On Fri, Dec 6, 2024 at 12:29 PM Mattias Rönnblom <hof...@lysator.liu.se> wrote:
> I would wrap all RTE_LCORE_VAR_LCORE() and RTE_LCORE_VAR().
>
> static struct pmd_core_cfg *
> get_cfg_lcore(unsigned int lcore_id)
> {
>         assure_lcore_cfgs_alloced();
>         return RTE_LCORE_VAR_LCORE(lcore_cfgs, lcore_id);
> }
>
> static struct pmd_core_cfg *
> get_cfg(void)
> {
>         get_cfg_lcore(rte_lcore_id());
> }
>
> Add
>
> static void
> assure_lcore_cfgs_alloced(unsigned int lcore_id)
> {
>         if (lcore_cfgs != NULL)

==

>                 lcore_cfgs_alloc();
> }
>
> ..or maybe better merge assure_lcore_cfgs_alloced() and lcore_cfgs_alloc().
>
> Makes it a little harder to make mistakes.

clb_multiwait, clb_pause and clb_scale_freq callbacks can only be
reached after a successful call to
rte_power_ethdev_pmgmt_queue_enable.
Triggering an allocation in them means we are hiding a (internal)

# Listed records
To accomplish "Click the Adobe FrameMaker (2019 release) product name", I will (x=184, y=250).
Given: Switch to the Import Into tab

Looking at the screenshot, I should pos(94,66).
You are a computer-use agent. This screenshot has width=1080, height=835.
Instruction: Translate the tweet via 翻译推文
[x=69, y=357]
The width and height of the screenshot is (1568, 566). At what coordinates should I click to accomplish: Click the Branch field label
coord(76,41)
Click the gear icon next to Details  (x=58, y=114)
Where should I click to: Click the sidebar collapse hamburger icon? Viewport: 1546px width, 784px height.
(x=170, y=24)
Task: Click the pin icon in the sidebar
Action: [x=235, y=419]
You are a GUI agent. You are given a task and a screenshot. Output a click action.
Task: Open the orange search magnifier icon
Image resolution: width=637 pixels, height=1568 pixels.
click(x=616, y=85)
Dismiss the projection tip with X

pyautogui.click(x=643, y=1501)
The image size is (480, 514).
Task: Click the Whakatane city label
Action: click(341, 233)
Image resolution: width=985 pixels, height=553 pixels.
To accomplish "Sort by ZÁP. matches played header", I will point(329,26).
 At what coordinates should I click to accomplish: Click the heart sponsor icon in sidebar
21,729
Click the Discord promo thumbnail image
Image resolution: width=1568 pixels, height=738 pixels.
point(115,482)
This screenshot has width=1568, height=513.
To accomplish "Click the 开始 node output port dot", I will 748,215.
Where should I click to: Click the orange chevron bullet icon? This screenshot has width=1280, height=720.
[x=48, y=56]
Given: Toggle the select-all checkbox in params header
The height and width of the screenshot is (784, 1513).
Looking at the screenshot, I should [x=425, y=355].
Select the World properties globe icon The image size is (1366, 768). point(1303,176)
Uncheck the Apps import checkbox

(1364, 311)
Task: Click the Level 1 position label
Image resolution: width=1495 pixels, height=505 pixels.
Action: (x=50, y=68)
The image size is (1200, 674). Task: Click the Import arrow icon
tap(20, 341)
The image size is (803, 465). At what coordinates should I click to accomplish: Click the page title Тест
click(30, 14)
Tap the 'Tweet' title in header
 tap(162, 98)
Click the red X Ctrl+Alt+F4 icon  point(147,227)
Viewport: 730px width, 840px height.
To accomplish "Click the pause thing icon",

# Task set
- a) Transcribe everything in the mailing-list reply about lcore config allocation from "On Fri, Dec" down to "get_cfg_lcore(unsigned int lcore_id)", character for character.
- b) Extend the mailing-list reply about lcore config allocation, picking up right after its final words.

# Task results
- a)
On Fri, Dec 6, 2024 at 12:29 PM Mattias Rönnblom <hof...@lysator.liu.se> wrote:
> I would wrap all RTE_LCORE_VAR_LCORE() and RTE_LCORE_VAR().
>
> static struct pmd_core_cfg *
> get_cfg_lcore(unsigned int lcore_id)

- b)
programatic error as allocation and use of a lcore variable are
clearly separated atm.
If we keep the lcore var api as is, I would add an assert() (maybe
under a debug build option) in RTE_LCORE_VAR macros themselves, as
calling with a NULL handle means the initialisation path in some
code/RTE_LCORE_VAR API use was incorrect.


Or because you propose to add the same type of helpers in both this
patch and the next, I am considering the other way: hide the
allocation in the RTE_LCORE_VAR* macros.
Checking for already allocated var in RTE_LCORE_VAR_ALLOC seems fine.
But the "fast path" RTE_LCORE_VAR would have an unwanted branch in most cases.


> A somewhat unrelated question: why is pmd_core_cfg cache-line aligned? I
> don't think it should be.

Before the conversion to per lcore variable, it was probably useful
(avoiding false sharing).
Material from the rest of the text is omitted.